Обретя силу цунами, глобальный финансовый и экономический кризис сметал на своем пути все рынки. Случайная волатильность взлетела до невообразимых высот, но акции роста упали в цене меньше, чем акции стоимости. Такой перекос негативно сказывался на эффективности стоимостных моделей инвестирования. Во всем мире цены акций, товаров, нефти и фьючерсов колебались за день в пределах 5–10 процентов, а суточные колебания курса отдельных акций различались еще больше. На фоне лихорадочных попыток большинства участников рынка снизить леверидж ценовые маневры не имели никакого смысла, поскольку фонды вынуждены были выкупать свои короткие позиции и продавать длинные.
Размышляя об этом, Джо понял, что их тщательно разработанная, ориентированная на акции стоимости модель полностью разбита, сломана, разрушена. Он с горечью признался Джоан:
– Мы считали свою драгоценную модель особенной, но, по сути, она ничем не отличается от остальных двадцати моделей подобного рода, разработанных другими фондами. В итоге теперь мы все открываем длинные и короткие позиции по одним и тем же акциям, и, когда наступает кризис, все остаемся в проигрыше. В нашем уравнении не учитывается фактор концентрации, что и убивает нас. На самом деле, возможно, мы уже погибли! Такова страшная правда.
– Да! – ответила Джоан. – Помнишь, что я говорила тебе и Микки год назад? Фрэнсис Скотт Фицджеральд писал: «Интеллект проверяется способностью держать в уме две противоположные идеи и при этом действовать эффективно». У нас такой способности нет: мы придерживаемся только одной идеи, а для управления инвестициями в создавшихся условиях это ужасная помеха. Неожиданность нас убивает.
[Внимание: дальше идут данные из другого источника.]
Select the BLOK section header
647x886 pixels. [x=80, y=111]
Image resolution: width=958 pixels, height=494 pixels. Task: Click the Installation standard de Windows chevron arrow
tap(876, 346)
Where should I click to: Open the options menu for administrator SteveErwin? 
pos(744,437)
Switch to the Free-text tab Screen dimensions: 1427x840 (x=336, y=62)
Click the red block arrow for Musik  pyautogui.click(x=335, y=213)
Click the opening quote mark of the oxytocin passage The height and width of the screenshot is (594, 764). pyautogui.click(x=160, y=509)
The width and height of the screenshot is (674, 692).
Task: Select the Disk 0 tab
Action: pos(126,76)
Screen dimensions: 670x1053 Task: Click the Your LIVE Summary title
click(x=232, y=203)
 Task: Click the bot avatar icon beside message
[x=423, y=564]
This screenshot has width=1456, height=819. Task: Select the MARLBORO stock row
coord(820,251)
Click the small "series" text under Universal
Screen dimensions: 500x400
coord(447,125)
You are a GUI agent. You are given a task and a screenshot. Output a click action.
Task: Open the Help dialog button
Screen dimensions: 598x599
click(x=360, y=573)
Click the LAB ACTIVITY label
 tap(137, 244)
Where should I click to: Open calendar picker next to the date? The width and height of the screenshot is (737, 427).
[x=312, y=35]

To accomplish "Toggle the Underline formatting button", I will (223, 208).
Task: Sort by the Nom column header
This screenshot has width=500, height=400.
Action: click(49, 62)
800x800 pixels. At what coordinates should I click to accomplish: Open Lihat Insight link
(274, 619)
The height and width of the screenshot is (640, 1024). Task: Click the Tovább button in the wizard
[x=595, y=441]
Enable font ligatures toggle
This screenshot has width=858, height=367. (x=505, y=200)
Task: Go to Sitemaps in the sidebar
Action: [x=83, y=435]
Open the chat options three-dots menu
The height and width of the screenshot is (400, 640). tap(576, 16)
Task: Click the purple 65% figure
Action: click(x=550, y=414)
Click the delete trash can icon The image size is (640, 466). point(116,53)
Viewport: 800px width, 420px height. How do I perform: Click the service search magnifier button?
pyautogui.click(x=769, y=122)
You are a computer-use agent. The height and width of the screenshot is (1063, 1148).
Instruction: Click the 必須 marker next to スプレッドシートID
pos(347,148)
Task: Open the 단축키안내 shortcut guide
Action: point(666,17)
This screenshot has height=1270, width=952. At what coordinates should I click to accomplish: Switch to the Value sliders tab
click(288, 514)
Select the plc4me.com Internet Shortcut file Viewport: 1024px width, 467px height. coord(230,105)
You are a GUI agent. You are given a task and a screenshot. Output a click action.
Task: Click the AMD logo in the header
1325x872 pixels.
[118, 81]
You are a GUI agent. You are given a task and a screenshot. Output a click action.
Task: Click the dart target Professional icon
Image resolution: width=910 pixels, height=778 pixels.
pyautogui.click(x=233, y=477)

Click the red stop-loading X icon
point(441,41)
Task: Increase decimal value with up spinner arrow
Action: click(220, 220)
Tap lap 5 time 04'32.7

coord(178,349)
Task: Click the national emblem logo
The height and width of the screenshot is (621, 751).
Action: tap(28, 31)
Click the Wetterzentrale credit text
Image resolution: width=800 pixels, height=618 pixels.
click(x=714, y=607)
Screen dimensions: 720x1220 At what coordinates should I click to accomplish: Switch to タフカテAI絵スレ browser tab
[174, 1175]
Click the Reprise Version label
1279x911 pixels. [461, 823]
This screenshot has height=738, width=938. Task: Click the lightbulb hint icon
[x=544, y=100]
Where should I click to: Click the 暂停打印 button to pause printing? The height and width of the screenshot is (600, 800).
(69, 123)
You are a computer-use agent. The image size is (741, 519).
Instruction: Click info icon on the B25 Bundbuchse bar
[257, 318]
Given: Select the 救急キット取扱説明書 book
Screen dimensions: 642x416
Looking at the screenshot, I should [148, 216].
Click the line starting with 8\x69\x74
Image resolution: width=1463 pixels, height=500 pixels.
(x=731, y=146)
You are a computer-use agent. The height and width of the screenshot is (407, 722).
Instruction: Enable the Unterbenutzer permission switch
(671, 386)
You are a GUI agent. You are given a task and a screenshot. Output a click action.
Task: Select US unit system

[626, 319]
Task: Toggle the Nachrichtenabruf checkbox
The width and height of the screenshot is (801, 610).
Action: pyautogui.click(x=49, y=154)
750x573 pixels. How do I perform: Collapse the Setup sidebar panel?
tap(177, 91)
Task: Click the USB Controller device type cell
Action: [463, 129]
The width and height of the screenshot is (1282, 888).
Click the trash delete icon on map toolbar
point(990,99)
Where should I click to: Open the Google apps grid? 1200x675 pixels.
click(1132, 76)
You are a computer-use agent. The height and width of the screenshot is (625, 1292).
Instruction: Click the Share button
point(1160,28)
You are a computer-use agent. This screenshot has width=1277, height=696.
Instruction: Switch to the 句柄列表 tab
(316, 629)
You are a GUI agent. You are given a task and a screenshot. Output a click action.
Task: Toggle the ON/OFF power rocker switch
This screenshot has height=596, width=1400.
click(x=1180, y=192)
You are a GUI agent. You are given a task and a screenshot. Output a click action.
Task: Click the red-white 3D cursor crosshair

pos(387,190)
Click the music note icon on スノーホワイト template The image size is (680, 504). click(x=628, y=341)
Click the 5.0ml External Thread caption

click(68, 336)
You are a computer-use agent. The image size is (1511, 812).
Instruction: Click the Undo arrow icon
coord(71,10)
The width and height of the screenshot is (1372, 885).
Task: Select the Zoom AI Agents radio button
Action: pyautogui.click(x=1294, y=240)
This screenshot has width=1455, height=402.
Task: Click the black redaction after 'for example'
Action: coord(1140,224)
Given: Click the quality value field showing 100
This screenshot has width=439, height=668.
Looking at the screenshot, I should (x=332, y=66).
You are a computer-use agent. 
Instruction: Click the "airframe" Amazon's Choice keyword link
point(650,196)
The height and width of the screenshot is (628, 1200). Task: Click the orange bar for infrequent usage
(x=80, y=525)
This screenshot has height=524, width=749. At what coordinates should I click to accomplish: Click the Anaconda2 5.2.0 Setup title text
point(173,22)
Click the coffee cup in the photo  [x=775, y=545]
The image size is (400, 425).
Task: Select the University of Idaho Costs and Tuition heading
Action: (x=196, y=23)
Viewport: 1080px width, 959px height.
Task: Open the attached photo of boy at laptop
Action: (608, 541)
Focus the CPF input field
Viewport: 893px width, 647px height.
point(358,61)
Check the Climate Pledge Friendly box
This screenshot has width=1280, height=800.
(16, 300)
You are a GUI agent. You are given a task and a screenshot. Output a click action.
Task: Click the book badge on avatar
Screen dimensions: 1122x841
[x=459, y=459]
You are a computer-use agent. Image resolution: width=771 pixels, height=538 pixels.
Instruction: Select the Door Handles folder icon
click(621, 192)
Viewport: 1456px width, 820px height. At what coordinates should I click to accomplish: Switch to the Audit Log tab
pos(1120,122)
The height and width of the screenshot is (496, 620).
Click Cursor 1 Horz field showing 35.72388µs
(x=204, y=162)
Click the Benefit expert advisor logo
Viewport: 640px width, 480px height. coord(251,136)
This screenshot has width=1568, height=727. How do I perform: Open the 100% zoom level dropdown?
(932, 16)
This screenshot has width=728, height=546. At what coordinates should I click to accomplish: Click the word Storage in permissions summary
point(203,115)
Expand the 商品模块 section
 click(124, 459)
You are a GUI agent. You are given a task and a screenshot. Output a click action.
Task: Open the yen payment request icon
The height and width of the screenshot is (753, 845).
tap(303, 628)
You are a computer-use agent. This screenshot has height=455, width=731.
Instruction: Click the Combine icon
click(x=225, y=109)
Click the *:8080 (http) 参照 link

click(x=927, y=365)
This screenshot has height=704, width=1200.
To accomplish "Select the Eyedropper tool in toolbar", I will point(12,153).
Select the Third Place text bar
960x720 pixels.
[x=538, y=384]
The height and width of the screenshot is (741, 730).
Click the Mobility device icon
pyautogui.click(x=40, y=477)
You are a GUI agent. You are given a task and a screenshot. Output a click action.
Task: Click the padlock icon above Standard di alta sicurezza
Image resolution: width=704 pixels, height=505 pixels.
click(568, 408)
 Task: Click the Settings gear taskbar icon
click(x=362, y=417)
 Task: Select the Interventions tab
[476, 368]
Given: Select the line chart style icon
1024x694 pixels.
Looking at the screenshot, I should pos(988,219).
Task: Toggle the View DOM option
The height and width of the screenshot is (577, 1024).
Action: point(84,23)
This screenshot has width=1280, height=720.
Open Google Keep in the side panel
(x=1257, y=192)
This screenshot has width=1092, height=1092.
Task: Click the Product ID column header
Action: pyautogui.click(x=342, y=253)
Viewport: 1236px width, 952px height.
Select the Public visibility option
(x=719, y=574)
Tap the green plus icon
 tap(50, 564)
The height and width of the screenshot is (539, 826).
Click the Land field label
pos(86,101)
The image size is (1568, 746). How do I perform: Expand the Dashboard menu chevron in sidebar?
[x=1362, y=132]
Джо смотрел на Джоан, пытаясь понять ее слова. Порой ее мысли были недоступны его пониманию.
– Мы не заметили приближения кредитного кризиса, – сказал он. – Вчера вечером я читал своим мальчикам книгу об океане. Там говорилось, что дельфин, самый осторожный и умный из всех морских обитателей, спит с одним открытым глазом и при этом все время плывет. Мы же плывем, закрыв оба глаза.
Повсюду царили страх и паника, вызывая у владельцев денег всепоглощающее желание превратить их в материальные блага. Теперь доходность краткосрочных казначейских обязательств превышала долгосрочные. Никого больше не интересовал возврат на деньги, всех интересовал возврат самих денег. Воспользовавшись правилом выхода, многие хедж-фонды ввели ограничения на изъятие капитала. Согласно этому правилу, инвестор не мог забрать свои деньги из фонда по требованию, как оговаривалось изначально. Вводилась некая разновидность инвестиционного форс-мажора, и фонд не возвращал якобы ликвидный капитал инвесторов до тех пор, пока у руководства не появлялось для этого желание или возможность. При этом хедж-фонды ссылались на не очень убедительные причины вроде неликвидности или большого количества заявок на изъятие капитала.